* [What you need to do]: Rewrite the rows from the line with "You are a GUI" to the line with "click(x=183, y=772)", putting "Light cotton" in place of "Heavy cotton" and leaving everything else as it is.

── Information given ──

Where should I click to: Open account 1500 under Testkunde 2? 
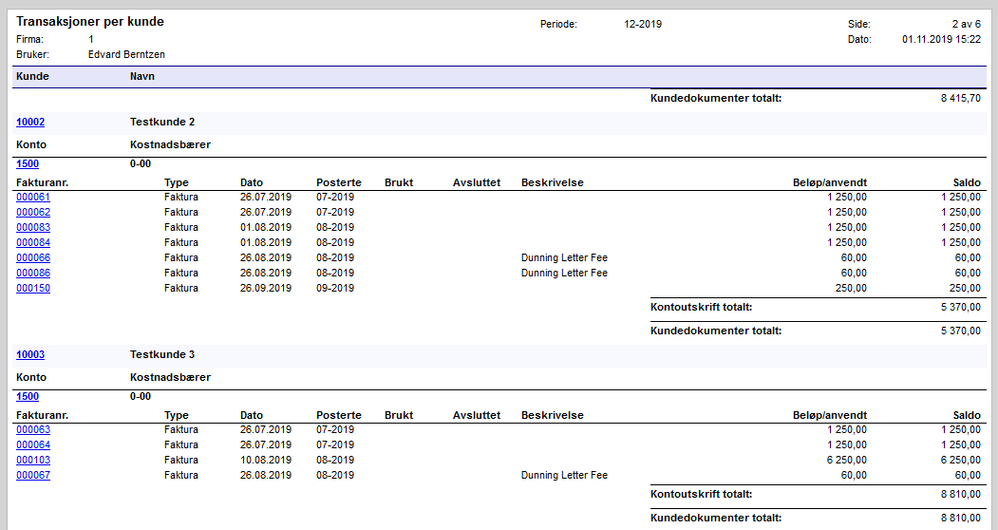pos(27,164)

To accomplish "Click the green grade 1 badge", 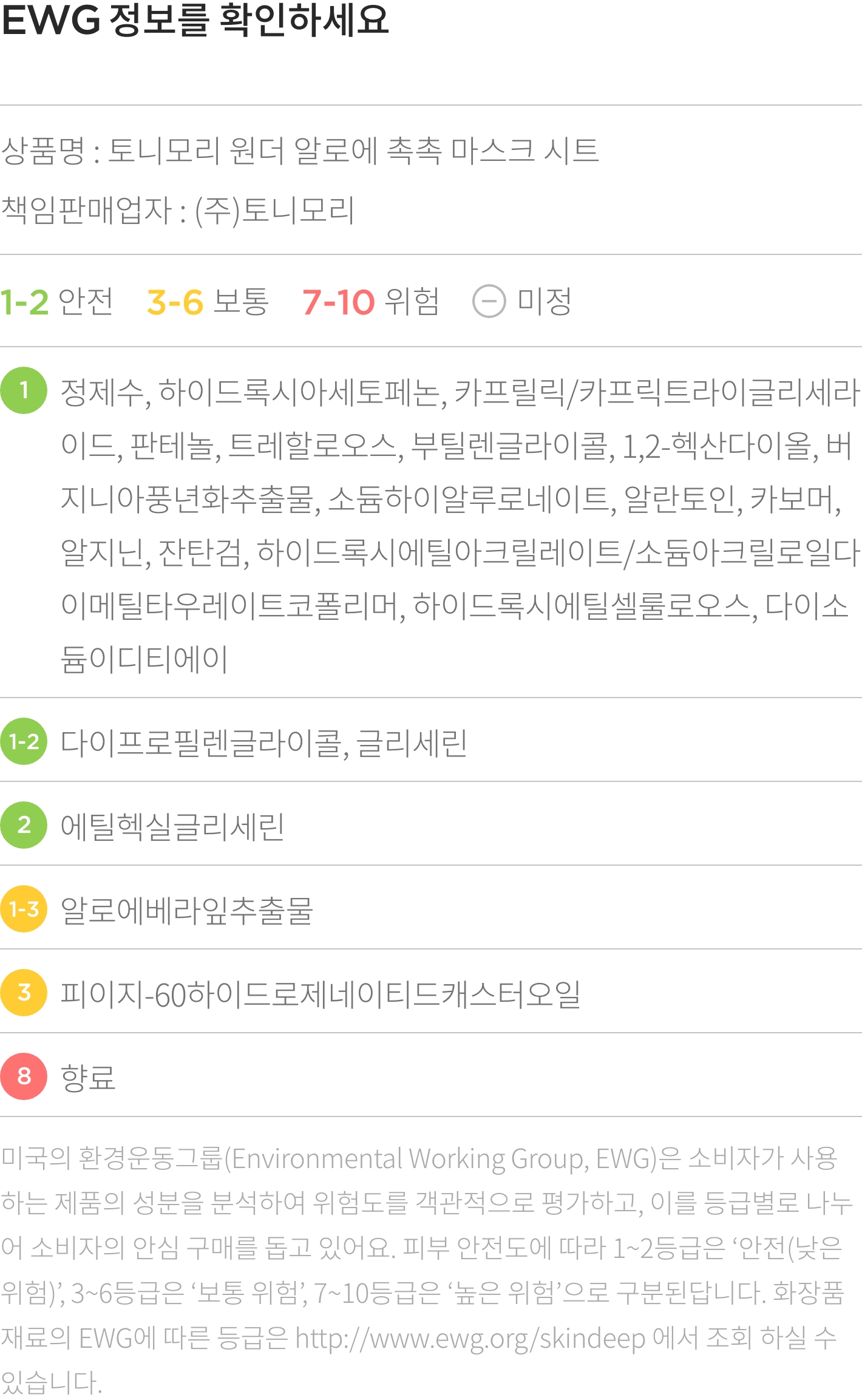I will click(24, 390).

───
── Information given ──

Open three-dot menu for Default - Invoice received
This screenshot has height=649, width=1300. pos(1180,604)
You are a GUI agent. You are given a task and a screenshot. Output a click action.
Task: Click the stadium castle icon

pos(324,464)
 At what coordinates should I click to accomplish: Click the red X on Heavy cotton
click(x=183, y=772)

───

* [Worked answer]:
You are a GUI agent. You are given a task and a screenshot. Output a click action.
Task: Click the stadium castle icon

pos(324,464)
 At what coordinates should I click to accomplish: Click the red X on Light cotton
click(x=183, y=772)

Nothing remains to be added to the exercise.